Opinions are conflicting regarding the carcinogenicity of phenylbutazone in animals; no evidence indicates it causes cancer in humans at therapeutic doses. Maekawa et al. (1987) found no increased cancer incidence in DONRYU rats fed a diet containing 0.125% or 0.25% phenylbutazone over two years. On the other hand, Kari et al. (1995) found a rare type of kidney cancer in rats (13 of 100) and an increased rate of liver cancer in male rats fed 150 and 300 mg/kg body weight of phenylbutazone for two years. Tennant (1993) listed phenylbutazone as a non-mutagenic carcinogen. Kirkland and Fowler (2010) acknowledged that, while phenylbutazone is not predicted to be a mutagen by computer software that simulates the chemicals interaction with DNA, one laboratory study indicated phenylbutazone subtly altered the structure of chromosomes of bone marrow cells of mice. Kirkland and Fowler (2010) furthermore explained that the theoretical carcinogenic effects of phenylbutazone in humans cannot be studied because patients prescribed the drug were given doses far below the level any effect may become apparent (<1 mM). The World Health Organization's International Agency For Research On Cancer (IARC) stated in 1987 that there was inadequate evidence for a carcinogenic effect in humans.

== Interactions ==

Other anti-inflammatory drugs that tend to cause GI ulcers, such as corticosteroids and other NSAIDs, can potentiate the bleeding risk. Combination with anticoagulant drugs, particularly coumarin derivatives, also increases the risk of bleeding. Avoid combining with other hepatotoxic drugs.

Phenylbutazone may affect blood levels and duration of action of phenytoin, valproic acid, sulfonamides, sulfonylurea antidiabetic agents, barbiturates, promethazine, rifampicin, chlorpheniramine, diphenhydramine, and penicillin G.

==Overdose==
Overdoses of phenylbutazone can cause kidney failure, liver injury, bone marrow suppression, and gastric ulceration or perforation. Early signs of toxicity include loss of appetite, and depression.

==Chemistry==
Phenylbutazone is a crystalline substance.

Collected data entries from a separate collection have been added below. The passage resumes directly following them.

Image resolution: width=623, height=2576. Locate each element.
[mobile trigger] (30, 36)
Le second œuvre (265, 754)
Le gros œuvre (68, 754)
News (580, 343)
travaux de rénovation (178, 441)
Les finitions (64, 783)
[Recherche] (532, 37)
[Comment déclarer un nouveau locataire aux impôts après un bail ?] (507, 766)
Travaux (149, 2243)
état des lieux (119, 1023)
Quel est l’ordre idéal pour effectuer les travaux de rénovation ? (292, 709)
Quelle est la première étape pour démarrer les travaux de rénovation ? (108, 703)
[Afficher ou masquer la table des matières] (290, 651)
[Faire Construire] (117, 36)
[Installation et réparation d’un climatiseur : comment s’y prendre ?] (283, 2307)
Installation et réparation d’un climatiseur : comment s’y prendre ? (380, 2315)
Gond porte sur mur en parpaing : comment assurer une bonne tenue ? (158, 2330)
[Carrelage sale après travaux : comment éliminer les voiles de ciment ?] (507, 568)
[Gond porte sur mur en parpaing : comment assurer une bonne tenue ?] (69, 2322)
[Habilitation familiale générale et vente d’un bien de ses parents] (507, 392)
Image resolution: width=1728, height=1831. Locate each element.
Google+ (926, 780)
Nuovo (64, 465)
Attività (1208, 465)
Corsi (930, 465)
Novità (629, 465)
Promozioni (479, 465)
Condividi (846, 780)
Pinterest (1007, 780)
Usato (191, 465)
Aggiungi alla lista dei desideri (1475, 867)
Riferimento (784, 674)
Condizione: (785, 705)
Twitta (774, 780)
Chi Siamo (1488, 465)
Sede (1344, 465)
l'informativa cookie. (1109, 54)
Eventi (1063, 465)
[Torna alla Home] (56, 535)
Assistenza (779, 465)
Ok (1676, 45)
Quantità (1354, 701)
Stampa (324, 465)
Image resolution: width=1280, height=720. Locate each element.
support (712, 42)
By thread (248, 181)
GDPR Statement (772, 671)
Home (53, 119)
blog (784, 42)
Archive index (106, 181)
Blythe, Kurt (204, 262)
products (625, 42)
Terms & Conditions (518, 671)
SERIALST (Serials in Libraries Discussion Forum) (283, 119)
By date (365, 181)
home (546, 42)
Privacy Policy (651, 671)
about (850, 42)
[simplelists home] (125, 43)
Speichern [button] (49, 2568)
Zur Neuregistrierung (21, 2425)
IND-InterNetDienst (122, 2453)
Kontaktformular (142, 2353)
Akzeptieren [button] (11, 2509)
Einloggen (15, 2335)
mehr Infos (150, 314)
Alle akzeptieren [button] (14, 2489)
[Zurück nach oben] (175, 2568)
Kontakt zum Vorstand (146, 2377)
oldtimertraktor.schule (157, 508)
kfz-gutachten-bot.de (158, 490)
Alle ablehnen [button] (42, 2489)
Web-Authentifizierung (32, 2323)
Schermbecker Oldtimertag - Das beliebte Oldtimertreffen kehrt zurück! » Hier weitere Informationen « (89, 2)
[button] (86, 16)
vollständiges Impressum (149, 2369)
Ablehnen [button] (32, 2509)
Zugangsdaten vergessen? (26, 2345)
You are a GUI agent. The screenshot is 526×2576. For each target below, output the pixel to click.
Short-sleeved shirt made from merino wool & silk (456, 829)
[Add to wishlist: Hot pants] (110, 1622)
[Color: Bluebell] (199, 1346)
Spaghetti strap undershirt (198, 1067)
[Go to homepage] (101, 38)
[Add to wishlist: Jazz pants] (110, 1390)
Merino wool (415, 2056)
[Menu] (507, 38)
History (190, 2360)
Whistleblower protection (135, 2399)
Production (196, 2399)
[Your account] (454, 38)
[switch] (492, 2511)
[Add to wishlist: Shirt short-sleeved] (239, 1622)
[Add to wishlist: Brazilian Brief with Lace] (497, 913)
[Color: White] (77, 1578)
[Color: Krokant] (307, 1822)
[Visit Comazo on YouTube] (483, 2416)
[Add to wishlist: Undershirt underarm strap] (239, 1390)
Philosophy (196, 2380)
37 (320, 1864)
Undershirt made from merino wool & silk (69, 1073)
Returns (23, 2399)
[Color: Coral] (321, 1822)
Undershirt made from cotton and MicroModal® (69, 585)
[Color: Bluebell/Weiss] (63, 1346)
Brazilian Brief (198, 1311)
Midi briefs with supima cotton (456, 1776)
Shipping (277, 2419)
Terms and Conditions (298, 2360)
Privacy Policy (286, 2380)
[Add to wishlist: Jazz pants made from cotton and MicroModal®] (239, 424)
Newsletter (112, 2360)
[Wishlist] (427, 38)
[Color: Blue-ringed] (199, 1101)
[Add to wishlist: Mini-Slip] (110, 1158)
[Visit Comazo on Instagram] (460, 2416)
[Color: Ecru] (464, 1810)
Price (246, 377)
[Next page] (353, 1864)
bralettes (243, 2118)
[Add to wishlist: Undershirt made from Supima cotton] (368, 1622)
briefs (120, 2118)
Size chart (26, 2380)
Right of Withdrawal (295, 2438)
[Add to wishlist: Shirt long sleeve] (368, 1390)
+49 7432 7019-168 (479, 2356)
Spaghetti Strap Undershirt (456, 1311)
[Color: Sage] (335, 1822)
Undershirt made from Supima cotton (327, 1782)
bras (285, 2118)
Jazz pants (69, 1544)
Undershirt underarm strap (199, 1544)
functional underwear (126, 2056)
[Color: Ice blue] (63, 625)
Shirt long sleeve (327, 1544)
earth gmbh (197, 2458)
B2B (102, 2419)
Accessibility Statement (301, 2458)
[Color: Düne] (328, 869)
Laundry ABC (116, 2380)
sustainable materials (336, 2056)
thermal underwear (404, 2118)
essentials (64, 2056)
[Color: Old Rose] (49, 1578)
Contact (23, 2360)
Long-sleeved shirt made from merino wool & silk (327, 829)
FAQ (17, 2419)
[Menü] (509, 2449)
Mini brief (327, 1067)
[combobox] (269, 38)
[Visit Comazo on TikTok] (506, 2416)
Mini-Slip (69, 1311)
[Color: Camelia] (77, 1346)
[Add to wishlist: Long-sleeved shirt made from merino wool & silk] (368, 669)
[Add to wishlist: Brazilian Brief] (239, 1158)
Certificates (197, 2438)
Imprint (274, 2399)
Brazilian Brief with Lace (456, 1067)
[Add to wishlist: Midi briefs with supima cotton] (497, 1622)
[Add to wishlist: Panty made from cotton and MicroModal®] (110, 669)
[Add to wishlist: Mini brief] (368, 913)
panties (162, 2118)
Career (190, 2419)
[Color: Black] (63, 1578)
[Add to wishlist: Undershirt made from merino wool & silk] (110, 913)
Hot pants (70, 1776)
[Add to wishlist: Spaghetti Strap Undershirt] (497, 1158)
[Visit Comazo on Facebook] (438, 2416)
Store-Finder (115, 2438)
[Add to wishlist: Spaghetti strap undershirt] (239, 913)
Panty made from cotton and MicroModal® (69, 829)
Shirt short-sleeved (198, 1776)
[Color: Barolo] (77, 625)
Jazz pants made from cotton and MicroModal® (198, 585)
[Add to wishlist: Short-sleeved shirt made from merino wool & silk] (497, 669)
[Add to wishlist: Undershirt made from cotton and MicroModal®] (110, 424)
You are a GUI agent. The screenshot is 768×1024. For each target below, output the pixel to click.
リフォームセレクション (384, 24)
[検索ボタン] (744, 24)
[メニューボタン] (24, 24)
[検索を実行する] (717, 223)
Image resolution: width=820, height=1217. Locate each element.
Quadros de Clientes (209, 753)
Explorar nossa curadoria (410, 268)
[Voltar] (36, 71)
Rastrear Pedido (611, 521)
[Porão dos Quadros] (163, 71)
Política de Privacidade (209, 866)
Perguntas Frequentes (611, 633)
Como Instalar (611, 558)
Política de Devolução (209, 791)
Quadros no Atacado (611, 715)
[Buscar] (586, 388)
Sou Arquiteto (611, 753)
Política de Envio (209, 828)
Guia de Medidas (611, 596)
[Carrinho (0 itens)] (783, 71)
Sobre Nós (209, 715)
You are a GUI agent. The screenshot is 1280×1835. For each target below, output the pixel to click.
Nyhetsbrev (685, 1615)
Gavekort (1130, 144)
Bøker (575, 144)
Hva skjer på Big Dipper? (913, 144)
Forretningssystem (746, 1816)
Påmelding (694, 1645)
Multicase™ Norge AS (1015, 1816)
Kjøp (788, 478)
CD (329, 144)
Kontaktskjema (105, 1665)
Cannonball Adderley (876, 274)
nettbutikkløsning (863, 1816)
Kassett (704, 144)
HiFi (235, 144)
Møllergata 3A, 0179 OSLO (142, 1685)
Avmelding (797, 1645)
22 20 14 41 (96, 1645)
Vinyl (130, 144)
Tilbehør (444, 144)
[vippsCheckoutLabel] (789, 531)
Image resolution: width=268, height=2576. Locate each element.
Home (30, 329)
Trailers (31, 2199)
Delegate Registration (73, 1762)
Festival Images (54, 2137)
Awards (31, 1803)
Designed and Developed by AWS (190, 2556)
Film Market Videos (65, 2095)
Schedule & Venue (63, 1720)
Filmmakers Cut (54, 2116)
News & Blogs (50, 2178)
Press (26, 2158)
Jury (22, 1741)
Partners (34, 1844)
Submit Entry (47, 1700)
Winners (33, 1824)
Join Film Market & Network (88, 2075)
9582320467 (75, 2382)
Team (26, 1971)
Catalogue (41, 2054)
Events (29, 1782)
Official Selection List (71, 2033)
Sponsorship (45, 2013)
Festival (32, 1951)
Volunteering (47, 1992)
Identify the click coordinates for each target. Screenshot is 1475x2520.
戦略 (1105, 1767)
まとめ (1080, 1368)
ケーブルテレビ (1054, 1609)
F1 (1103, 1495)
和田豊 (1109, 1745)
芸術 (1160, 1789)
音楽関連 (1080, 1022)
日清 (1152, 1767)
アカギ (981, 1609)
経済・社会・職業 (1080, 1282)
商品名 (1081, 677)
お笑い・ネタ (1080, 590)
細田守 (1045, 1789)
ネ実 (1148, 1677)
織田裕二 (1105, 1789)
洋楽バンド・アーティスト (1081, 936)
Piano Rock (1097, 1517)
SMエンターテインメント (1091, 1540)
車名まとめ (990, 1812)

It is obtained by condensation of diethyl n-butylmalonate with hydrazobenzene in the presence of base. In effect, this represents the formation of the heterocyclic system by simple lactamization.

Hydrazobenzene
Diethyl n-butylmalonate

Oxyphenbutazone, the major metabolite of phenylbutazone, differs only in the para location of one of its phenyl groups, where a hydrogen atom is replaced by a hydroxyl group (making it 4-butyl-1-(4-hydroxyphenyl)-2-phenyl-3,5-pyrazolidinedione).